┌─ Material for this task
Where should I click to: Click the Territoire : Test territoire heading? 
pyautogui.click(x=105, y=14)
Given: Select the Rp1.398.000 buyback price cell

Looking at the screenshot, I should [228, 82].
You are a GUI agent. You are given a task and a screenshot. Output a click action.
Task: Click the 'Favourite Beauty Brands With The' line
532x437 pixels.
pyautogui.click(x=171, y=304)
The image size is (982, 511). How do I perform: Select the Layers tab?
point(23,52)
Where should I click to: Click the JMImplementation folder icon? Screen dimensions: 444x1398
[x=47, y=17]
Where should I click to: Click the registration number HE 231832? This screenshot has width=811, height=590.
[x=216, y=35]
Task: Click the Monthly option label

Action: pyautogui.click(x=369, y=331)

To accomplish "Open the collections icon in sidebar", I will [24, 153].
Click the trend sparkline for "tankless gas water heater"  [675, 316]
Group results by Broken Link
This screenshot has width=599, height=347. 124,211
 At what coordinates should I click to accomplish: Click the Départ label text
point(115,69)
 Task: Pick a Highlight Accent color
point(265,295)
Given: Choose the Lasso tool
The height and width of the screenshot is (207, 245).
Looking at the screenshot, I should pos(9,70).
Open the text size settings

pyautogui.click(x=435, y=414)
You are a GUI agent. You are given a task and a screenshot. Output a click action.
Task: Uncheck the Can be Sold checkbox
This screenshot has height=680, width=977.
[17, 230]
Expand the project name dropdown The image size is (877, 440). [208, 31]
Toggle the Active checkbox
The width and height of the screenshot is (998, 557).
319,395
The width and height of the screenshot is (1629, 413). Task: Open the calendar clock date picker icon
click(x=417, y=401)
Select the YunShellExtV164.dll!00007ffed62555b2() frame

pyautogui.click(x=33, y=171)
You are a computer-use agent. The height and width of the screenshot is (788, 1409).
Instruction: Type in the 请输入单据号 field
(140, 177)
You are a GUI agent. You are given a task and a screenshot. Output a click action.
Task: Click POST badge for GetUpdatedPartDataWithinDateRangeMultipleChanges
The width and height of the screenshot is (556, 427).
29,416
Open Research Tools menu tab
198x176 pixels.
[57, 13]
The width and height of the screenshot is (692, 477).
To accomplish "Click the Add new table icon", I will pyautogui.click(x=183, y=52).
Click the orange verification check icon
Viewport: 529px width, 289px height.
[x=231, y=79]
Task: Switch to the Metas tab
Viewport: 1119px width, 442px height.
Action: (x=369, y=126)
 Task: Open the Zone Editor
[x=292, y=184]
└─
Exercise description |
Every record, start to finish: reproduce it word for word.

Answer to the problem |
Where should I click to: Click the Territoire : Test territoire heading? 
pyautogui.click(x=105, y=14)
Given: Select the Rp1.398.000 buyback price cell

Looking at the screenshot, I should [228, 82].
You are a GUI agent. You are given a task and a screenshot. Output a click action.
Task: Click the 'Favourite Beauty Brands With The' line
532x437 pixels.
pyautogui.click(x=171, y=304)
The image size is (982, 511). How do I perform: Select the Layers tab?
point(23,52)
Where should I click to: Click the JMImplementation folder icon? Screen dimensions: 444x1398
[x=47, y=17]
Where should I click to: Click the registration number HE 231832? This screenshot has width=811, height=590.
[x=216, y=35]
Task: Click the Monthly option label

Action: pyautogui.click(x=369, y=331)

To accomplish "Open the collections icon in sidebar", I will [24, 153].
Click the trend sparkline for "tankless gas water heater"  [675, 316]
Group results by Broken Link
This screenshot has width=599, height=347. 124,211
 At what coordinates should I click to accomplish: Click the Départ label text
point(115,69)
 Task: Pick a Highlight Accent color
point(265,295)
Given: Choose the Lasso tool
The height and width of the screenshot is (207, 245).
Looking at the screenshot, I should pos(9,70).
Open the text size settings

pyautogui.click(x=435, y=414)
You are a GUI agent. You are given a task and a screenshot. Output a click action.
Task: Uncheck the Can be Sold checkbox
This screenshot has height=680, width=977.
[17, 230]
Expand the project name dropdown The image size is (877, 440). [208, 31]
Toggle the Active checkbox
The width and height of the screenshot is (998, 557).
319,395
The width and height of the screenshot is (1629, 413). Task: Open the calendar clock date picker icon
click(x=417, y=401)
Select the YunShellExtV164.dll!00007ffed62555b2() frame

pyautogui.click(x=33, y=171)
You are a computer-use agent. The height and width of the screenshot is (788, 1409).
Instruction: Type in the 请输入单据号 field
(140, 177)
You are a GUI agent. You are given a task and a screenshot. Output a click action.
Task: Click POST badge for GetUpdatedPartDataWithinDateRangeMultipleChanges
The width and height of the screenshot is (556, 427).
29,416
Open Research Tools menu tab
198x176 pixels.
[57, 13]
The width and height of the screenshot is (692, 477).
To accomplish "Click the Add new table icon", I will pyautogui.click(x=183, y=52).
Click the orange verification check icon
Viewport: 529px width, 289px height.
[x=231, y=79]
Task: Switch to the Metas tab
Viewport: 1119px width, 442px height.
Action: (x=369, y=126)
 Task: Open the Zone Editor
[x=292, y=184]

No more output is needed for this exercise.